Records excerpted from a collection:
======

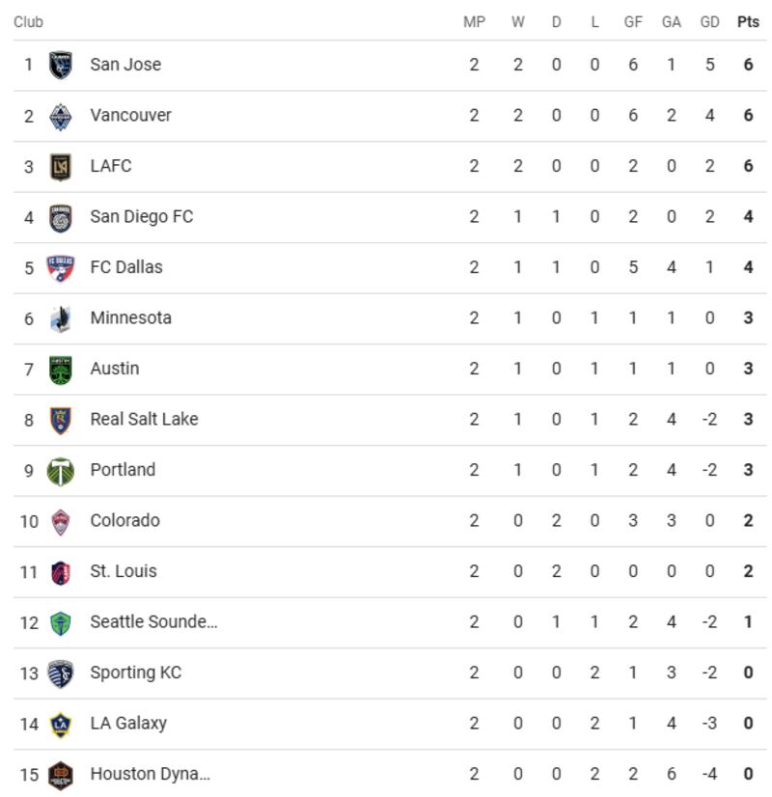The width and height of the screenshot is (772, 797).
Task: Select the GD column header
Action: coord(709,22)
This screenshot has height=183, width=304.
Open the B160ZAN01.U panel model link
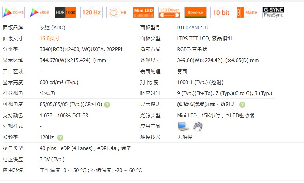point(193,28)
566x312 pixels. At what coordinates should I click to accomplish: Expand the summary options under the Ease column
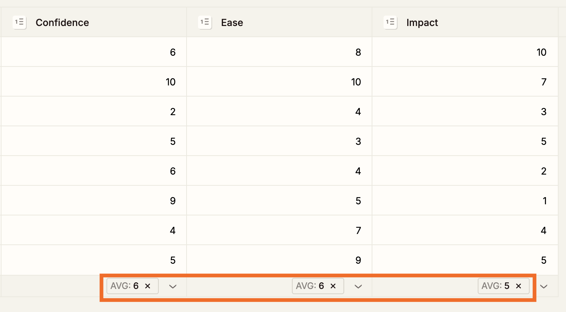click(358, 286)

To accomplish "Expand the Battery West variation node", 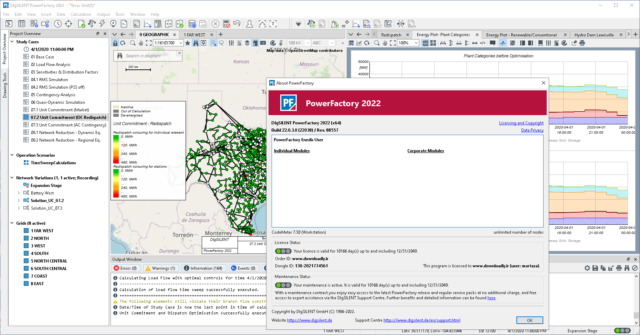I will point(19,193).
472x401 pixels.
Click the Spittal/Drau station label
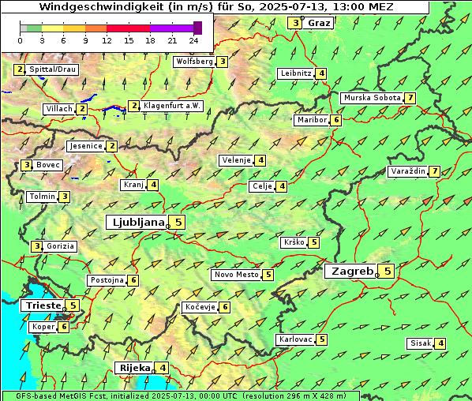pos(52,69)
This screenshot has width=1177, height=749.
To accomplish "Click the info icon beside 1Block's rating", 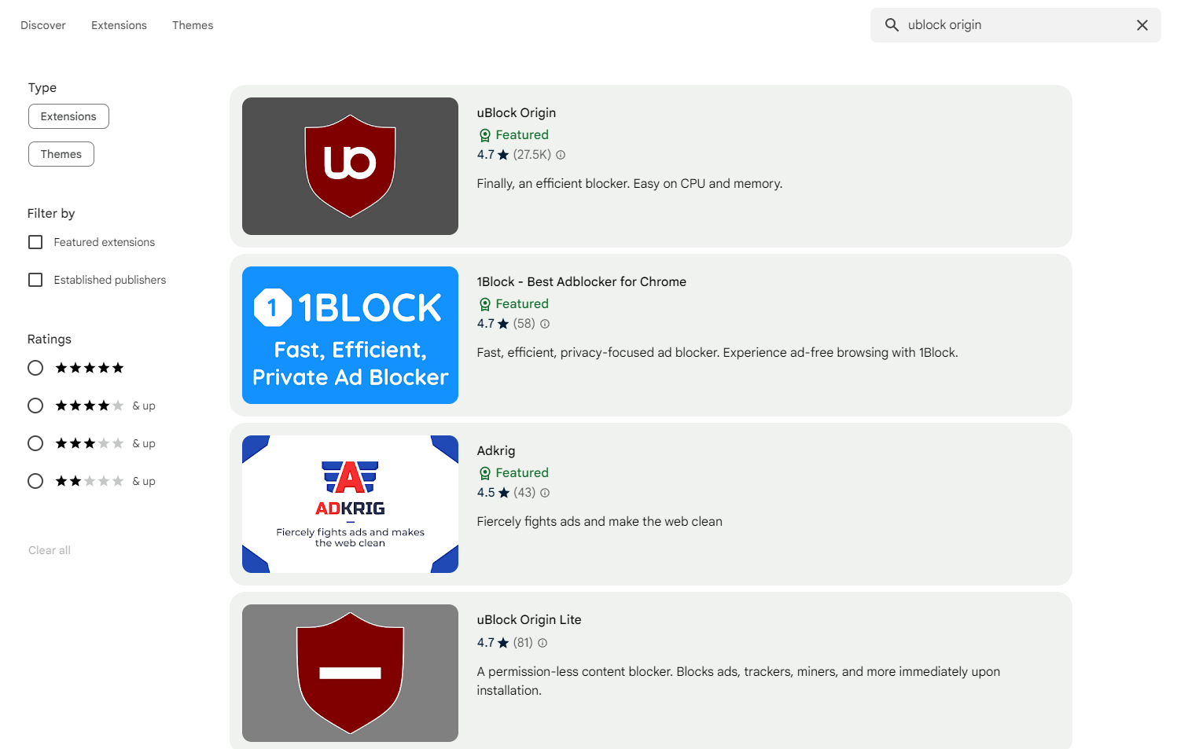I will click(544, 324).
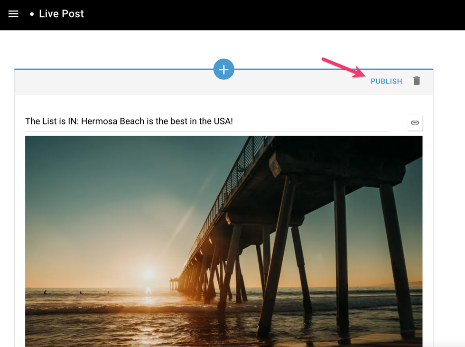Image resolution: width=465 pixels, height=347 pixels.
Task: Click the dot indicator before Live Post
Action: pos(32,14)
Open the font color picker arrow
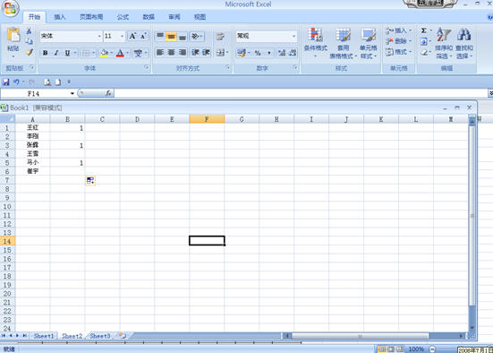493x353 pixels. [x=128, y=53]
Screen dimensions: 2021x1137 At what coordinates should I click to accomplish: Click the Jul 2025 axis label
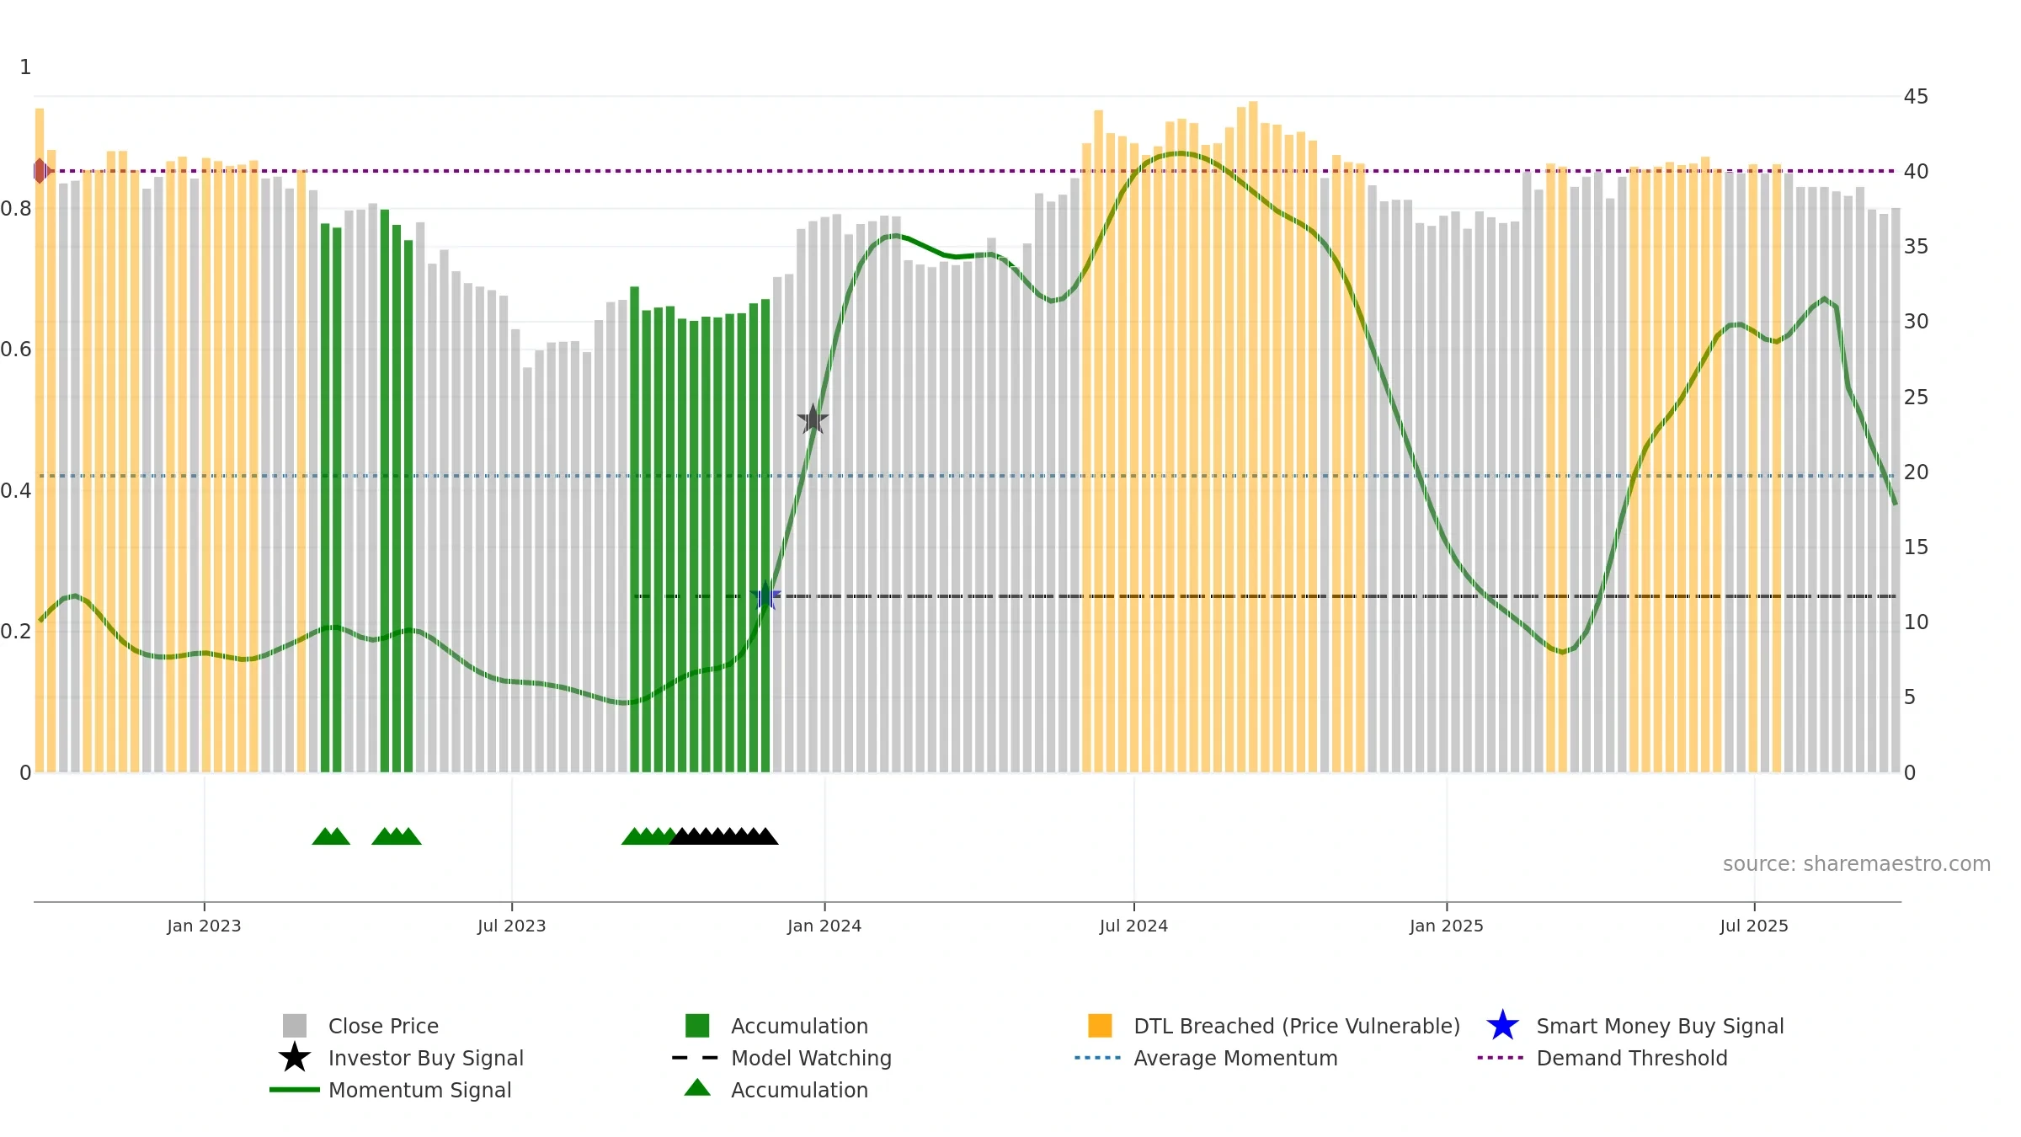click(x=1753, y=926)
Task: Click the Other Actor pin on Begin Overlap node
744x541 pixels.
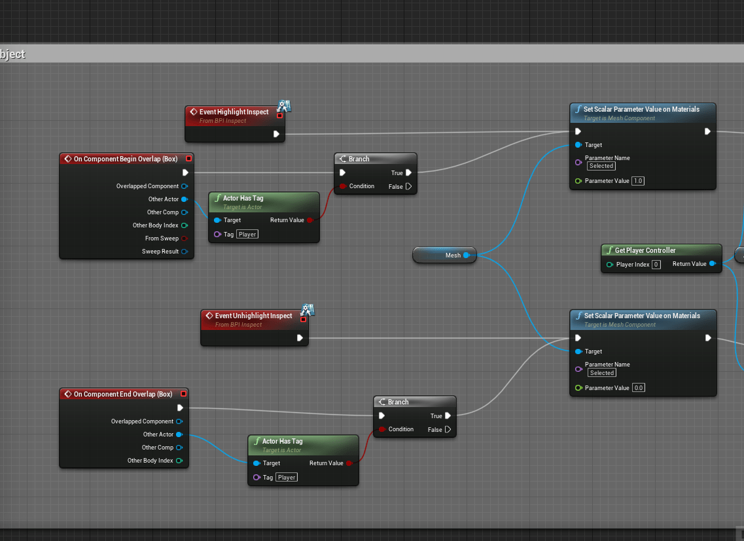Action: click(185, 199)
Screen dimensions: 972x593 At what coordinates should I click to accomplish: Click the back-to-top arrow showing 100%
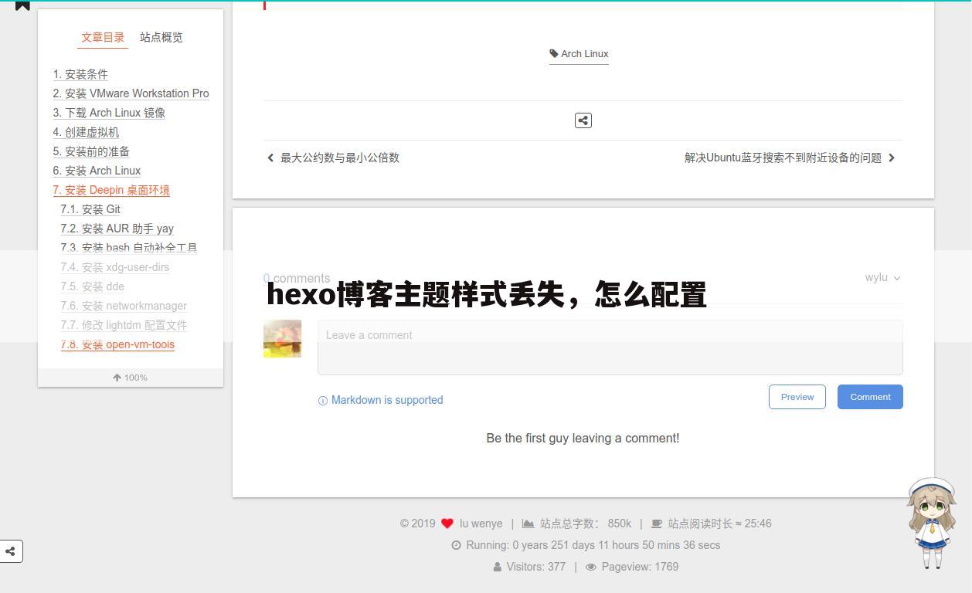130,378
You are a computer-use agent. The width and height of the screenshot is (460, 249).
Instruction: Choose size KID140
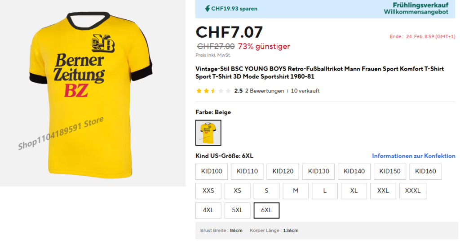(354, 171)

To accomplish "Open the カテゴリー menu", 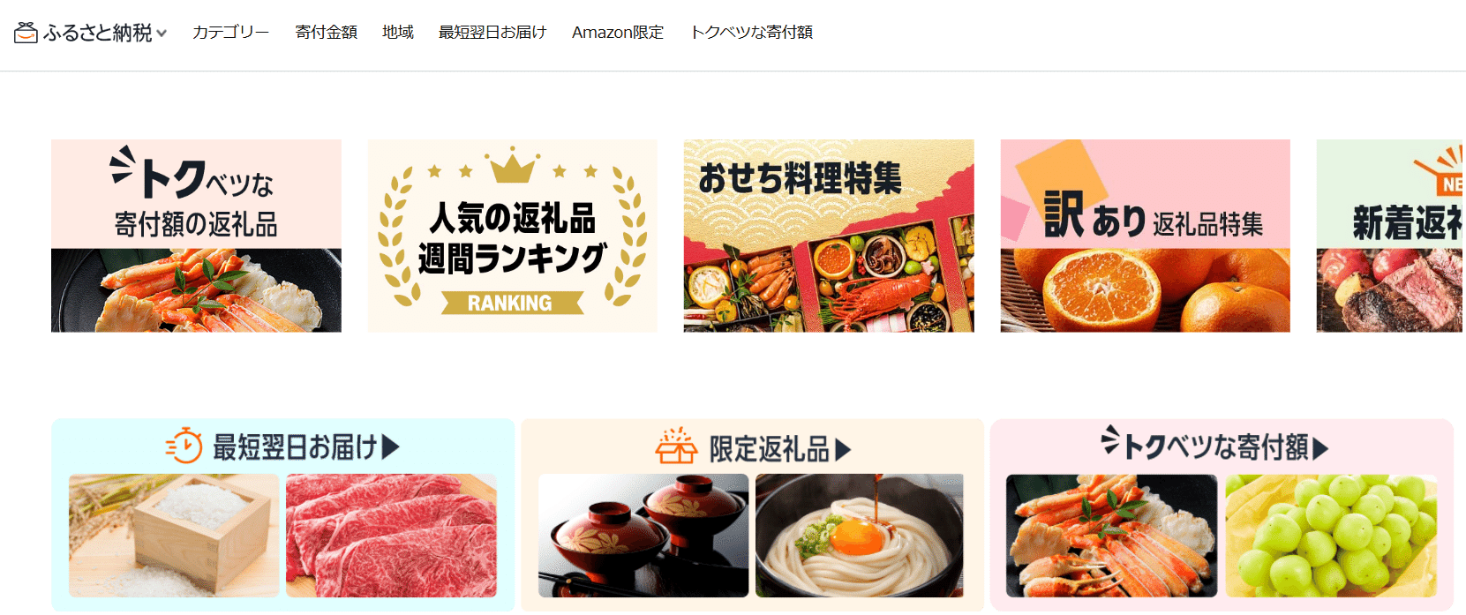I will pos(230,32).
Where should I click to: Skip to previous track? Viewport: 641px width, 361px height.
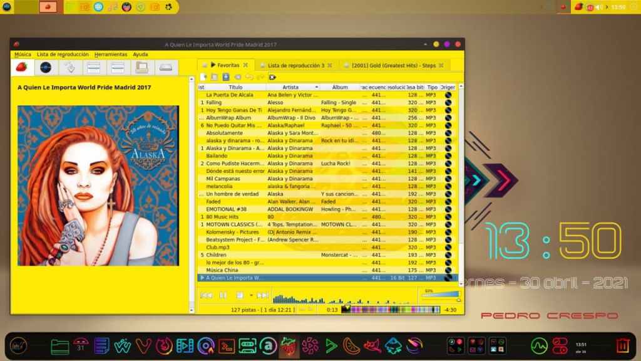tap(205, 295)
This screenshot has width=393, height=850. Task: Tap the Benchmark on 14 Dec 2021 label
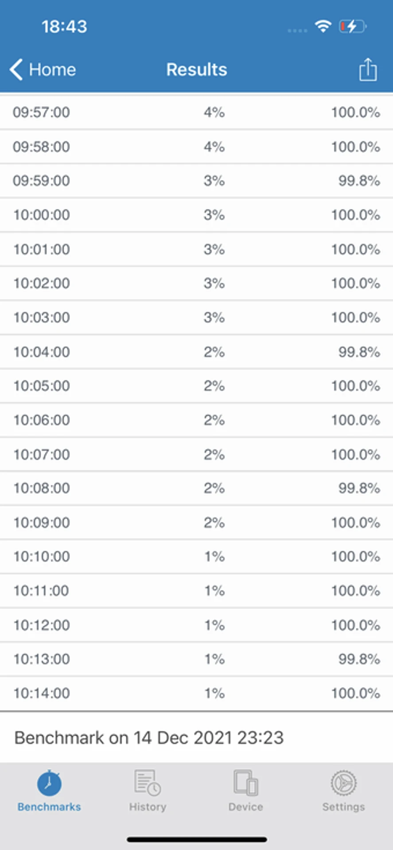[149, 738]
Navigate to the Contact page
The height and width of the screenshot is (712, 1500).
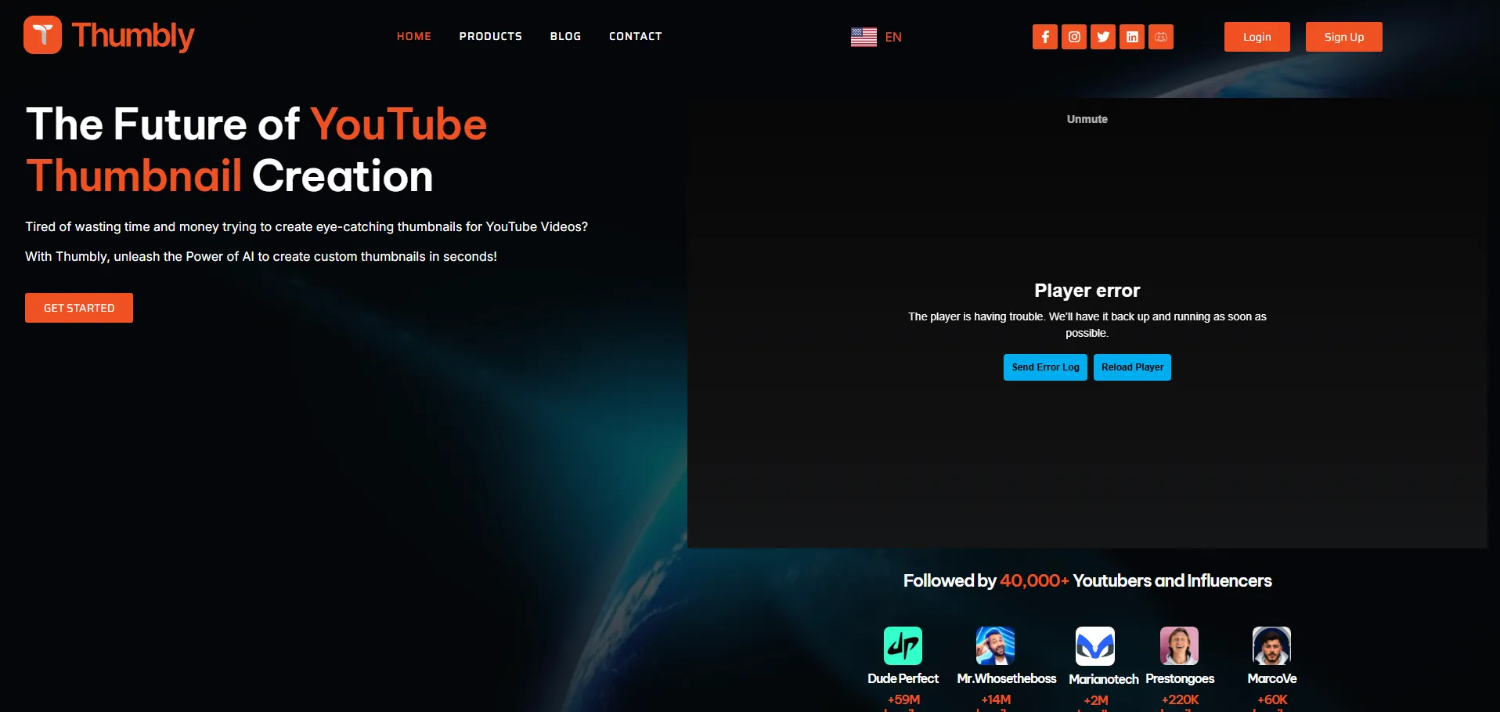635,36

======

*What to work on:*
Keep out the pictures, and copy exactly the lines from the one that contains "Where should I" through the final line of the records above, both ends included.

*Answer to the exercise:*
Where should I click to: Skip to previous track? Viewport: 641px width, 361px height.
tap(205, 295)
This screenshot has width=393, height=850. Task: Tap the Benchmark on 14 Dec 2021 label
[149, 738]
Navigate to the Contact page
The height and width of the screenshot is (712, 1500).
635,36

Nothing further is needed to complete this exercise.